*** Opening of Data records ***

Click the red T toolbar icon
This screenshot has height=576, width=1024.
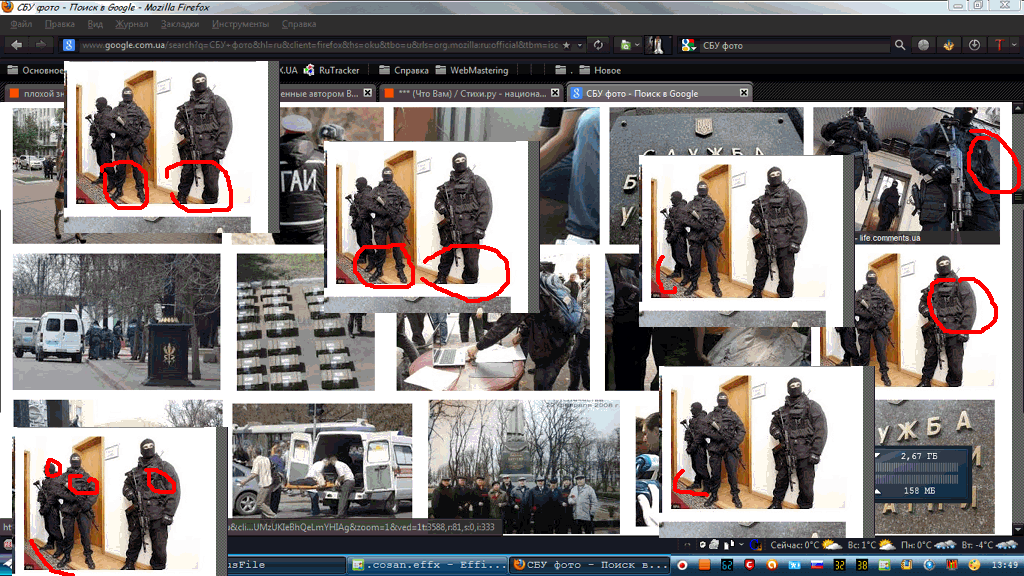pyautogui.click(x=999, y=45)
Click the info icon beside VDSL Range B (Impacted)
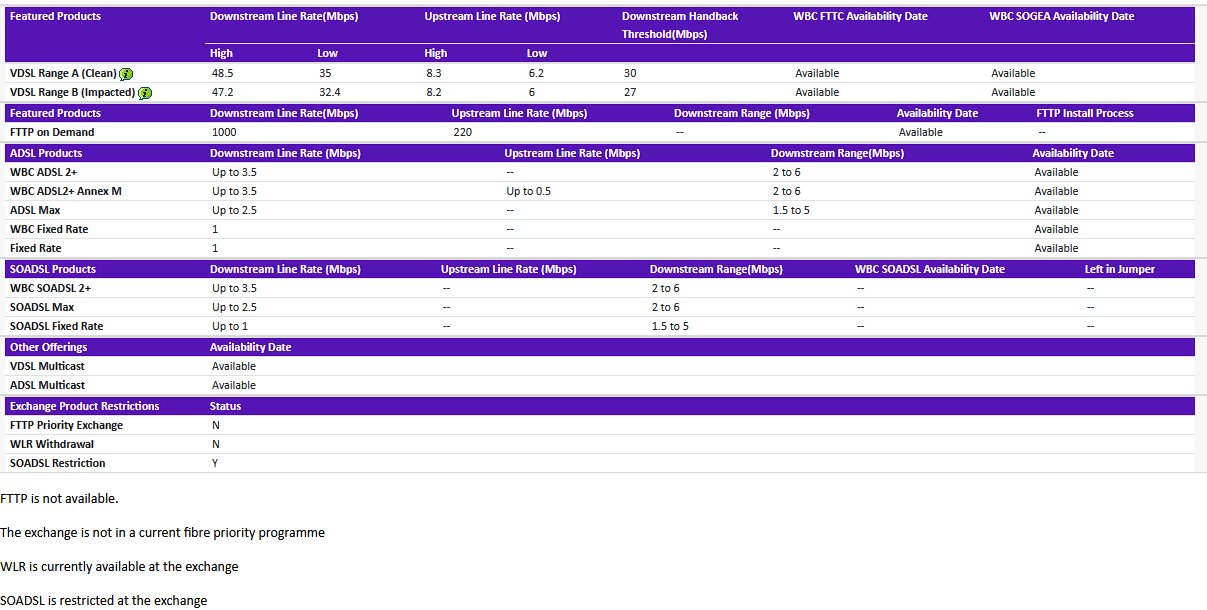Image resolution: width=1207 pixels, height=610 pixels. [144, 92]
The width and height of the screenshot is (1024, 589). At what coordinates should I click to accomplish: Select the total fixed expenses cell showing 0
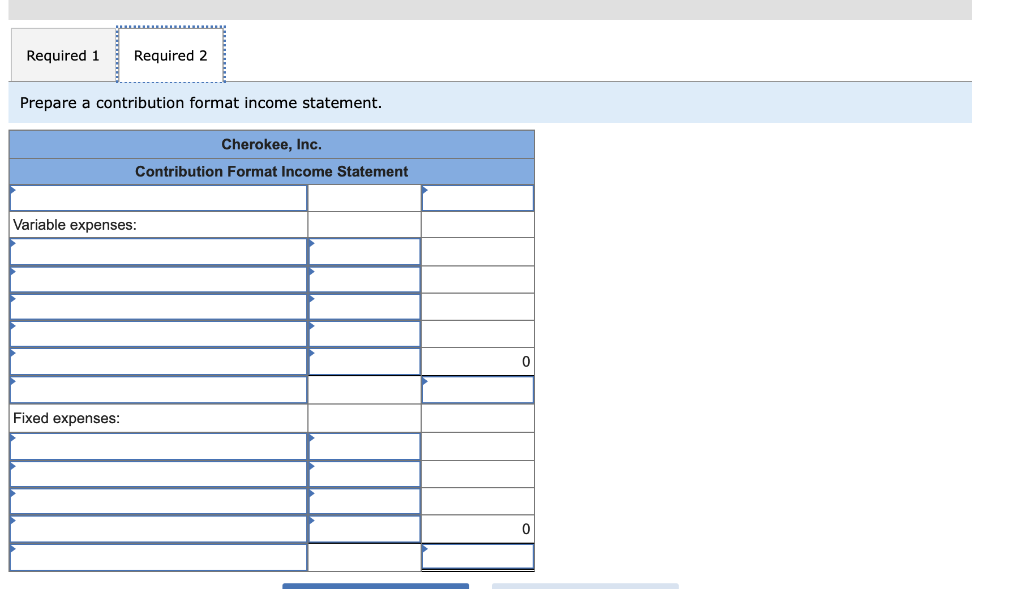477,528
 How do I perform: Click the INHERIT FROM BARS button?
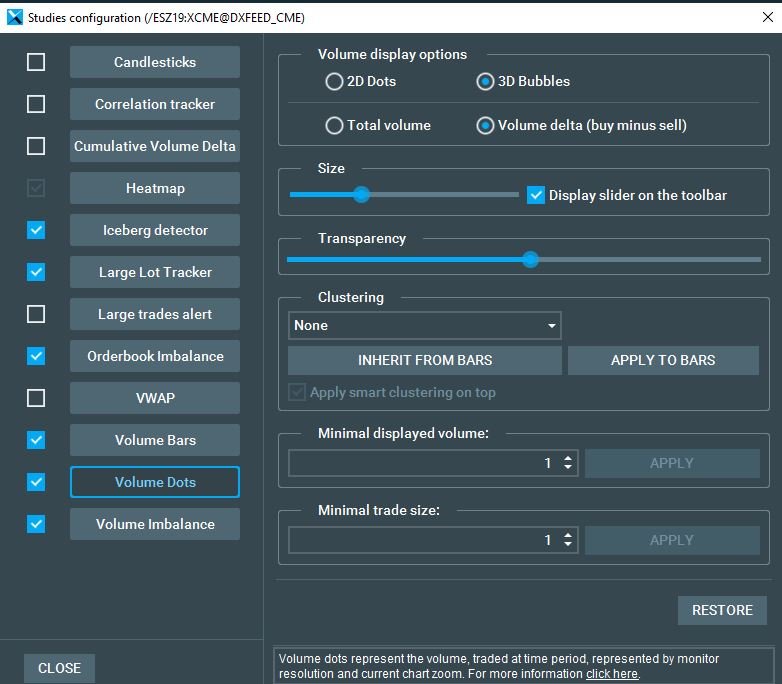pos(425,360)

*** Close of Data records ***

Copy out the listing word for word and skip its pictures.

#### [Response to this task]
Click the red T toolbar icon
This screenshot has height=576, width=1024.
pyautogui.click(x=999, y=45)
Click the info icon beside VDSL Range B (Impacted)
Image resolution: width=1207 pixels, height=610 pixels. [144, 92]
The width and height of the screenshot is (1024, 589). At what coordinates should I click to accomplish: Select the total fixed expenses cell showing 0
477,528
 How do I perform: Click the INHERIT FROM BARS button?
pos(425,360)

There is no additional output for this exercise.